-- Given request --
Rewrite the rows as a numbered list, starting at the line containing "The width and height of the screenshot is (1280, 720)." and continuing through the line containing "should pyautogui.click(x=52, y=136).", with both of those lines included. Drop any blank lines.

-- Supplied entries --
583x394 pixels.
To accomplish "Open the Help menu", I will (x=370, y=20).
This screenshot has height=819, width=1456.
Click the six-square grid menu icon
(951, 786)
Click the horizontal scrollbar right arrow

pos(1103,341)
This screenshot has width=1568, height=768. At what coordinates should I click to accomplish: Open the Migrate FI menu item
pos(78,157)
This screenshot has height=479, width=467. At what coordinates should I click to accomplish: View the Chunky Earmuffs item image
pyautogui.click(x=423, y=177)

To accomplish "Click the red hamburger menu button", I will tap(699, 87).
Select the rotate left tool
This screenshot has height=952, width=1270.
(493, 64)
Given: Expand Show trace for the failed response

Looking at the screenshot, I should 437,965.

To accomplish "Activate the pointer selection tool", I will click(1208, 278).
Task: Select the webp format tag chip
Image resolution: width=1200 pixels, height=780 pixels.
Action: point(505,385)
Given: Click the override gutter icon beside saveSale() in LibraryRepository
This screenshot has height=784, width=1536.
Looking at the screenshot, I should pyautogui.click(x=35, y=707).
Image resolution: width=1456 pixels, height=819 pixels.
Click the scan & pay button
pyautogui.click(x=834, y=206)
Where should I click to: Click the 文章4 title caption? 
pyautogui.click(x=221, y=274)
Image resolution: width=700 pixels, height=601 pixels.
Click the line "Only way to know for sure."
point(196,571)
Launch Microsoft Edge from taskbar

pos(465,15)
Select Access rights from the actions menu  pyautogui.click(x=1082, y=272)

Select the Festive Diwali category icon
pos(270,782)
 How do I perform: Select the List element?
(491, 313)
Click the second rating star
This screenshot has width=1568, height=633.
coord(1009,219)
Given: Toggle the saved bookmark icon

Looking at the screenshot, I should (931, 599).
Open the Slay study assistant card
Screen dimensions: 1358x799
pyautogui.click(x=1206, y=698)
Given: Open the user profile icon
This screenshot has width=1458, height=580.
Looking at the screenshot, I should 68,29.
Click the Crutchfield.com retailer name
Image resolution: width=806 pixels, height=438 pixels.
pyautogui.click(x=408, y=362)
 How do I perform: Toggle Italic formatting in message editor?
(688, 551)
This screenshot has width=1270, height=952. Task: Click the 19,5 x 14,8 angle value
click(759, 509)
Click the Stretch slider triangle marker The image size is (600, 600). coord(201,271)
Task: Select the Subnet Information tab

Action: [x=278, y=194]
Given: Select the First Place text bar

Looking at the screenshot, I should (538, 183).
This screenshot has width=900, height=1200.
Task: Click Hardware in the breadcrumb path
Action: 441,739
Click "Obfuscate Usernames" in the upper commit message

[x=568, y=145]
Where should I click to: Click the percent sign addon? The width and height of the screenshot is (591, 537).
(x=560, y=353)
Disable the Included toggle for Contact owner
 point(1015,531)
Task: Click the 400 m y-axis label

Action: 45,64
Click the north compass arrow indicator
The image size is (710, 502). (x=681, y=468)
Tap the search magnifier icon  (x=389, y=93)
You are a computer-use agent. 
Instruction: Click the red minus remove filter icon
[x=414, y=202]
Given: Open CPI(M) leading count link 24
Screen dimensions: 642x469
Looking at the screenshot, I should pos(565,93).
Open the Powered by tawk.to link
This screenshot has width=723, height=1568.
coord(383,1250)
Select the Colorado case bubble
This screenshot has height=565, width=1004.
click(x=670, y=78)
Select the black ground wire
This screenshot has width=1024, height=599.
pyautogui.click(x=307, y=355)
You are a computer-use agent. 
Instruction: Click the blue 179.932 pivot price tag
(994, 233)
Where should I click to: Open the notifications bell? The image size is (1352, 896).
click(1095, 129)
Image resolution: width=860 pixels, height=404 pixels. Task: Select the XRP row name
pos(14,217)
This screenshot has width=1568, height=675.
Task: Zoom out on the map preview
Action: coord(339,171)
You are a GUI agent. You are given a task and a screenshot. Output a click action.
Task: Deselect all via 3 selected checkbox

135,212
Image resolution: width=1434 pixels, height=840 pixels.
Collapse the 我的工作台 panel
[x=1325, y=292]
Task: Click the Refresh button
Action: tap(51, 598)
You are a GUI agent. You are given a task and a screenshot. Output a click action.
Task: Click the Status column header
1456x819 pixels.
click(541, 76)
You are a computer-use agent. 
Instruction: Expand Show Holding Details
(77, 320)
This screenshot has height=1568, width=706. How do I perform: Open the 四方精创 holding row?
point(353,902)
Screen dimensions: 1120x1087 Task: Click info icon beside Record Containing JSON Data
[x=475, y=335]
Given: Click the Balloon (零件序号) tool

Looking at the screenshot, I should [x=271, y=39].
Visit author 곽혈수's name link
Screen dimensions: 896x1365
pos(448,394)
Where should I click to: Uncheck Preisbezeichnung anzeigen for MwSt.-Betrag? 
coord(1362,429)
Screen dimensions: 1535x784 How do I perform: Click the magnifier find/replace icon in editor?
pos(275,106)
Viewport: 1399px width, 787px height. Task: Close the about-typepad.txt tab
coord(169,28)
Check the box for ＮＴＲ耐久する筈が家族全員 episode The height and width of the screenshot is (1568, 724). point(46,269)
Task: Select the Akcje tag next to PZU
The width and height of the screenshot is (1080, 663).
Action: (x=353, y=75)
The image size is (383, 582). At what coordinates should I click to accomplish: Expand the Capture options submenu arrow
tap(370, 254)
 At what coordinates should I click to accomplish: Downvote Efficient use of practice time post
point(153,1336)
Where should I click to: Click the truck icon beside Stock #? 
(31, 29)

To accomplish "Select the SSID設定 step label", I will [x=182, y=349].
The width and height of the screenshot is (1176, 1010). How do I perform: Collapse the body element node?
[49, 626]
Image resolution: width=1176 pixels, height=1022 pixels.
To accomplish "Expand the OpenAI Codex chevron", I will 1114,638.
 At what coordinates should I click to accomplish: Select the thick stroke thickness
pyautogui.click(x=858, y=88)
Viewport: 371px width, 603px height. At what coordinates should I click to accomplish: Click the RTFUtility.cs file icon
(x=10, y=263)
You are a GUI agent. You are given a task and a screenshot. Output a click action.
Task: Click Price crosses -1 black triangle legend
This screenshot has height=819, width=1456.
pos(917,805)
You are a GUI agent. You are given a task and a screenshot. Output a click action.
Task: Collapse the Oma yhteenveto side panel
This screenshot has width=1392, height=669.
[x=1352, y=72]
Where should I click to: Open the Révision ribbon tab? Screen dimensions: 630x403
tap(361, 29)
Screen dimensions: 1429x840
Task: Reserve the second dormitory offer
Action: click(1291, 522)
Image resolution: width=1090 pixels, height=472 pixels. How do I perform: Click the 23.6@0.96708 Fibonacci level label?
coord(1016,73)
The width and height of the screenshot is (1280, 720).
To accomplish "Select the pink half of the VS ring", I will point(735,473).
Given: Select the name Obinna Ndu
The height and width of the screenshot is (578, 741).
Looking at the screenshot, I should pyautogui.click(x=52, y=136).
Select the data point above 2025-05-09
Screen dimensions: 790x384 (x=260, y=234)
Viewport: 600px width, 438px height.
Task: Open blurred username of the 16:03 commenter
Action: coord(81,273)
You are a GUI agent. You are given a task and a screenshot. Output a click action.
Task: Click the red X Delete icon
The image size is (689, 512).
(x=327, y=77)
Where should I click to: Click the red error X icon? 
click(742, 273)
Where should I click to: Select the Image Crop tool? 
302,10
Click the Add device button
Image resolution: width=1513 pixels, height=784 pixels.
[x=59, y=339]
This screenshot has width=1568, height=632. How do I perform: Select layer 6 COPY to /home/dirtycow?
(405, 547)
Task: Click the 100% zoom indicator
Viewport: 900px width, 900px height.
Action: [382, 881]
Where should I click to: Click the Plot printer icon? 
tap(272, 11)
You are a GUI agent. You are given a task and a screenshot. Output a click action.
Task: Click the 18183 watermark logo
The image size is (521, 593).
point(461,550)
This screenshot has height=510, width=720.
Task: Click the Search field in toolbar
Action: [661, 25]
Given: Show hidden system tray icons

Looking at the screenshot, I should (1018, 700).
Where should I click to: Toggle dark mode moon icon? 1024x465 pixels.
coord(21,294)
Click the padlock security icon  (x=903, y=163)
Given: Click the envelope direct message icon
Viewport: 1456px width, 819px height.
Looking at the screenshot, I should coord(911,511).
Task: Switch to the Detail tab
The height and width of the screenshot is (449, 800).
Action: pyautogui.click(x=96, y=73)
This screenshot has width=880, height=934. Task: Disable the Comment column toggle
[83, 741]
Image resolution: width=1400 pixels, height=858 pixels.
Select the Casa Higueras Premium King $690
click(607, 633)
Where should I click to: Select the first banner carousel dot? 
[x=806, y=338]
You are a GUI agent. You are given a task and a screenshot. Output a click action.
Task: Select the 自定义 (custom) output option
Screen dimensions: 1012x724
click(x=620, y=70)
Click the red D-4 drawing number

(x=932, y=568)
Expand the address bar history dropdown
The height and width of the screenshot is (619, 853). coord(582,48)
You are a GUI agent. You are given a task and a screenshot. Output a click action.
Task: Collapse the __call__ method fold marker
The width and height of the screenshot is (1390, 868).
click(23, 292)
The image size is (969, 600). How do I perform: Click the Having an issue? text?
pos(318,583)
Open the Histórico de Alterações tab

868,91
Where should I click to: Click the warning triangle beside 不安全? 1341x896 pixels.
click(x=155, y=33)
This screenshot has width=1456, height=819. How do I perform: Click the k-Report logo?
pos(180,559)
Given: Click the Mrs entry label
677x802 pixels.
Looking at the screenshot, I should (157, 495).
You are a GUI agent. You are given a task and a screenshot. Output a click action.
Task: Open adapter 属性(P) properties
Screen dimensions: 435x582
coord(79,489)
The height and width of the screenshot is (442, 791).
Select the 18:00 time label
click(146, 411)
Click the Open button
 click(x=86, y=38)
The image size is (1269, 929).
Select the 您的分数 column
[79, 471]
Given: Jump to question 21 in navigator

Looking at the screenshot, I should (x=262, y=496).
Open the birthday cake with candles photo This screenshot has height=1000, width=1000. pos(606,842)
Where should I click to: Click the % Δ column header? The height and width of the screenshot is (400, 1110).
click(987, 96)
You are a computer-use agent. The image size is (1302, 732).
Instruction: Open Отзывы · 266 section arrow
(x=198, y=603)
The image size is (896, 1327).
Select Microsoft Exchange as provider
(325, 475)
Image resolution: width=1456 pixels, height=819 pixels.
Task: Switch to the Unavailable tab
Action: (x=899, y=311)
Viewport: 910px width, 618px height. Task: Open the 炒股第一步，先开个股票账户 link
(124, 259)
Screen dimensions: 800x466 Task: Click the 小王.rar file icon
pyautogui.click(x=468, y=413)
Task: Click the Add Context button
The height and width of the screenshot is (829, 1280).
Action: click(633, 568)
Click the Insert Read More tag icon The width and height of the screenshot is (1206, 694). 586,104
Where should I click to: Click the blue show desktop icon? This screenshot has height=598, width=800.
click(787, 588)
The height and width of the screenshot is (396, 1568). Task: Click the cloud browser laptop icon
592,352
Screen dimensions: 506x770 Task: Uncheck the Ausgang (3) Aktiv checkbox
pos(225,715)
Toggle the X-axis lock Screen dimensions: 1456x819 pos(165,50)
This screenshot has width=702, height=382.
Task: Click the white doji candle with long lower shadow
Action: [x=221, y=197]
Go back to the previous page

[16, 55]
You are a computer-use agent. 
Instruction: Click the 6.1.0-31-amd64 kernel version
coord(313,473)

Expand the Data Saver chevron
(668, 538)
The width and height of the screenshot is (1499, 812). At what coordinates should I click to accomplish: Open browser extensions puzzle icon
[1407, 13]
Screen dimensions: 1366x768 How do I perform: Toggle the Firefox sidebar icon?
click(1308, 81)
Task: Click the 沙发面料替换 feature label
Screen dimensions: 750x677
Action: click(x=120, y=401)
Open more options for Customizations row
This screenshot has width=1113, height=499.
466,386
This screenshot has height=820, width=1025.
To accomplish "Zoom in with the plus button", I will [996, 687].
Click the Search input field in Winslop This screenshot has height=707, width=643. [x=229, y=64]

-- Expected answer --
1. The width and height of the screenshot is (1280, 720).
2. To accomplish "Select the pink half of the VS ring", I will point(735,473).
3. Given: Select the name Obinna Ndu
4. The height and width of the screenshot is (578, 741).
5. Looking at the screenshot, I should pyautogui.click(x=52, y=136).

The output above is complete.